# [Stated exercise]
Answer these about the patch discussion below:
(a) Which variable does the reply say will be dropped in the next revision?
(b) Which file does the diff modify?
(c) What value is kvm_riscv_gstage_max_mode initialized to?

# [Selected excerpt]
◇ ◇ ◇ ◇

Thanks for the suggestion.

You're right that gstage mode has a 1:1 mapping with pgd_levels, so keeping
both is redundant. In the next revision I'll drop kvm_riscv_gstage_mode and
derive HGATP.MODE from kvm_riscv_gstage_pgd_levels via a small helper.

>> +	unsigned long kvm_riscv_gstage_pgd_levels;
>> +	bool gstage_mode_initialized;
>>  };
>>
>>  struct kvm_cpu_trap {
>> diff --git a/arch/riscv/kvm/gstage.c b/arch/riscv/kvm/gstage.c
>> index b67d60d722c2..06452e4c2ab2 100644
>> --- a/arch/riscv/kvm/gstage.c
>> +++ b/arch/riscv/kvm/gstage.c
>> @@ -12,22 +12,23 @@
>>  #include <asm/kvm_gstage.h>
>>
>>  #ifdef CONFIG_64BIT
>> -unsigned long kvm_riscv_gstage_mode __ro_after_init = HGATP_MODE_SV39X4;
>> -unsigned long kvm_riscv_gstage_pgd_levels __ro_after_init = 3;
>> +unsigned long kvm_riscv_gstage_max_mode __ro_after_init = HGATP_MODE_SV39X4;
>
>With a kvm_riscv_gstage_mode() function we don't need
>kvm_riscv_gstage_max_mode either.

◇ ◇ ◇ ◇

# [Raw data]
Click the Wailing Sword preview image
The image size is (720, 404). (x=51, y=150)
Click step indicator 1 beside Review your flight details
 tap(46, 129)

◇ ◇ ◇ ◇

# [Result of this exercise]
(a) kvm_riscv_gstage_mode
(b) arch/riscv/kvm/gstage.c
(c) HGATP_MODE_SV39X4